The world is a dangerous place. During 2015 and 2016, there was a lot of discussion in the news about police shootings. FiveThirtyEight reported on gun deaths in 2016. As leaders in data journalism, they have posted a clean version of this data in their Github repo called full_data.csv for us to use.
The FiveThirtyEight data is a bit old, and our client would like us to use the most recent data from the CDC. He would also like the parser script to use Python instead of R.
While their visualizations focused on yearly averages, our client wants to create commercials that help reduce gun deaths in the US. They would like to target the commercials in different seasons of the year (think month variable) to audiences that could significantly reduce gun deaths. Our challenge is to summarize and visualize seasonal trends across the other variables in these data.
- R4DS: Chapter 5 Data transformation
- R4DS: Chapter 7 Exploratory Data Analysis
- Py4DS: Chapter 5 Data transformation
- Py4DS: Chapter 7 Exploratory Data Analysis
- Translate FiveThirtyEight's CDC_parser.R script into a Python script.
- Verify that your output matches their results.
- Build new data sets that use data through 2019.
- Provide a brief summary of the FiveThirtyEight article.
- Create one plot that provides similar insight to their visualization in the article. It does not have to look like theirs.
- Write a short paragraph summarizing their article.
- Address the client's need for emphasis areas of their commercials for different seasons of the year.
- Provide plots that help them know the different potential groups (variables) they could address in different seasons (2-4 visualizations seem necessary).
- Write a short paragraph describing each image.

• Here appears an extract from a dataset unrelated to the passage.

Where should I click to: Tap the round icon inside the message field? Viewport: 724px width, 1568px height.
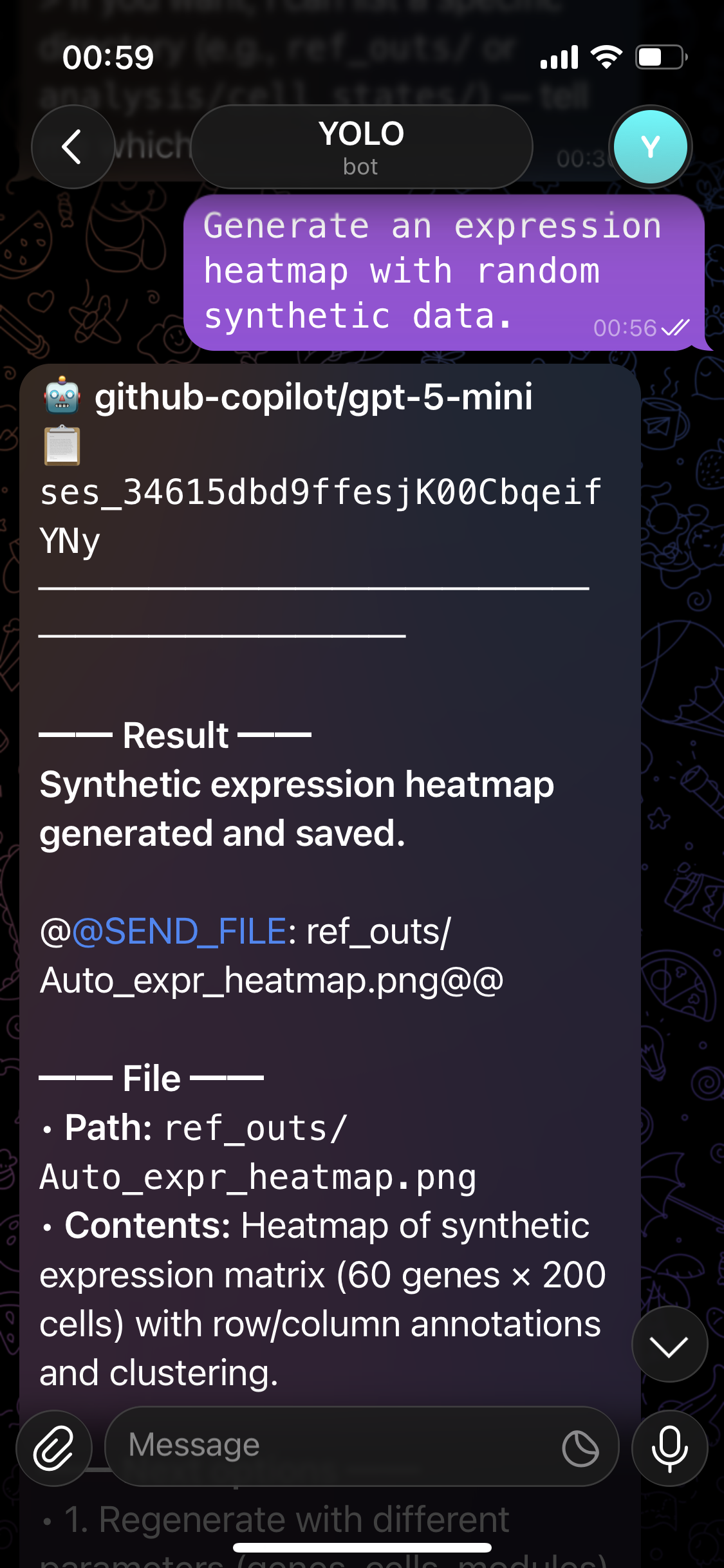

This article delves into the gun death epidemic in America, providing an interactive graphic that focuses on how the majority of gun deaths occur. While most news stories focus around police, terrorist, and mass shootings, the vast majority of gun deaths come from suicide, primarily older white males. The second largest proportion of deaths come from homicide.

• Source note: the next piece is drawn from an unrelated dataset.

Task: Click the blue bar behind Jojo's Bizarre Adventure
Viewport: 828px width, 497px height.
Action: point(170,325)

Focusing on the largest portion of gun deaths, I have created a similar waffle plot below.
As discussed in class, there is a clear uptick in deaths in the summer. This could arise from a multitude of factors, from the hotter weather causing stress, to more free time in the summer. Looking at another subset of the population, does the summer/hot weather trend persist?
Although the sample set is smaller than most, the data does seem to support this! Almost all of the per-capita death rates above 7.5 are in the summer/hot weather months.